All measurements of lung volume (TLC, VC, FRC, RV) are significantly decreased, indicative of restrictive disease. FEV1 and FVC are decreased because of low lung volumes, but FEV1/FVC is preserved. This finding, along with the fact that FEF25%-75% is not decreased out of proportion to the decrease in lung volumes, indicates there is no obstruction. Diffusing capacity is decreased, suggesting that the restrictive disease is secondary to an abnormality of the pulmonary parenchyma rather than a result of chest wall or neuromuscular disease. The flow-volume curve is tall and narrow, consistent with a restrictive pattern. Diagnosis: Interstitial lung disease secondary to pulmonary sarcoidosis.

43
Q

What is your broad diagnosis?

A

FEV1 and FVC are both decreased. Because FEV1 is decreased more than FVC, FEV1/FVC is decreased. FEF25%-75% is also decreased. These values are indicative of obstructive lung disease. TLC is normal, and RV and FRC are increased. RV/TLC ratio is also increased. Therefore, there is no restriction, but the high RV/TLC ratio indicates there is “air trapping,” as is often expected with airflow obstruction.

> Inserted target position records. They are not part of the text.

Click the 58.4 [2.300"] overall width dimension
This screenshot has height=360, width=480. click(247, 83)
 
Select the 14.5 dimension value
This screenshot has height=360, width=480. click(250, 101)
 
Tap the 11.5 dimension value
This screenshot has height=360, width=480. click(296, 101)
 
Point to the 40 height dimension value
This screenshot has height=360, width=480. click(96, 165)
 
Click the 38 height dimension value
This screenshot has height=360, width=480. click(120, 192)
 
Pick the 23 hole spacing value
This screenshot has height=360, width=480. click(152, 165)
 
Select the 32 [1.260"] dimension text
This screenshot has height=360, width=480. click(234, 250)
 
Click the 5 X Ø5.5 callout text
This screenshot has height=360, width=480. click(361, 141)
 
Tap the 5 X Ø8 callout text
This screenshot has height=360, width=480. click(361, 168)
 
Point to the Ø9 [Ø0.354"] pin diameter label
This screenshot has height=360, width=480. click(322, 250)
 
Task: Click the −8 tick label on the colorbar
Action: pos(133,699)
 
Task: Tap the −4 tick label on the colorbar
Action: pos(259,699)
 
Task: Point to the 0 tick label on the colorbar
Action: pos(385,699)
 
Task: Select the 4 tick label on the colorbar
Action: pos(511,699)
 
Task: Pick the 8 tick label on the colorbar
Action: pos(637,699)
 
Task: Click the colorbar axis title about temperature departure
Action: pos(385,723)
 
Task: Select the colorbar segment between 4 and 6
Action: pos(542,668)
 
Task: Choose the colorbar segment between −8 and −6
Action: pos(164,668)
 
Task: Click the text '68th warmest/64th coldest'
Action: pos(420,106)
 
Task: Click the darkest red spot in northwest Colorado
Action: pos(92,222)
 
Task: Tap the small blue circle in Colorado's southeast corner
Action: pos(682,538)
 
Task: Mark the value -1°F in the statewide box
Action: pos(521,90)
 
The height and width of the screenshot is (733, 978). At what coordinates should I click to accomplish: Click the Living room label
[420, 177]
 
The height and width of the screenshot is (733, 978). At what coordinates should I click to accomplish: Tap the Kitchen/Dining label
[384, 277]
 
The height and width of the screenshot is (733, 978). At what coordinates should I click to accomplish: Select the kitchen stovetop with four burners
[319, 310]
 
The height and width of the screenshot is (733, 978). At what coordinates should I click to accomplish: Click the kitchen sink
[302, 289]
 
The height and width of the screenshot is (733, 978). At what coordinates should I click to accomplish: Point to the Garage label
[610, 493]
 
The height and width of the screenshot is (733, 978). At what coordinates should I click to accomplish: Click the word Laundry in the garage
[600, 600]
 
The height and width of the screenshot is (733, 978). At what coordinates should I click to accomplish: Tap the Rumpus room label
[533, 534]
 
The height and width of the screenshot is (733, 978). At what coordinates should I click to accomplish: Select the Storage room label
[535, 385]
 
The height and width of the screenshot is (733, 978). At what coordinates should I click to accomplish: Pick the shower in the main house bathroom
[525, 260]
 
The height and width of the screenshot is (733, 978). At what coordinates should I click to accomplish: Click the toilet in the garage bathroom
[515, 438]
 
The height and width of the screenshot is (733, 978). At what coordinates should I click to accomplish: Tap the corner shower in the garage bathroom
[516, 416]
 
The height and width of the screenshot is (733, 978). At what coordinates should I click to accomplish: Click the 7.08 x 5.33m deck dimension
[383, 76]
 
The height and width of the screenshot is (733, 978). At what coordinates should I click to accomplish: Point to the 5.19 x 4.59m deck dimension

The diffusing capacity is decreased, reflecting loss of alveolar-capillary bed. The flow-volume curve shows an obstructive pattern characterized by a striking decrease in flow rates, well seen throughout most of the expiratory curve after the initial peak flow rate. This combination of significant airflow obstruction with normal or increased volumes and a low diffusing capacity suggests emphysema.

44
Q

What is your broad diagnosis?

A

TLC and FRC are reduced, indicating restrictive disease. RV is relatively preserved. FEV1 and FVC both are decreased, but FEV1/FVC ratio is preserved. There is no evidence for coexisting obstructive disease. Diffusing capacity is normal, suggesting the alveolar-capillary bed is preserved. The flow-volume curve is relatively tall and narrow, without any evidence of obstructive disease. Diagnosis: Restrictive pattern secondary to chest wall disease (kyphoscoliosis).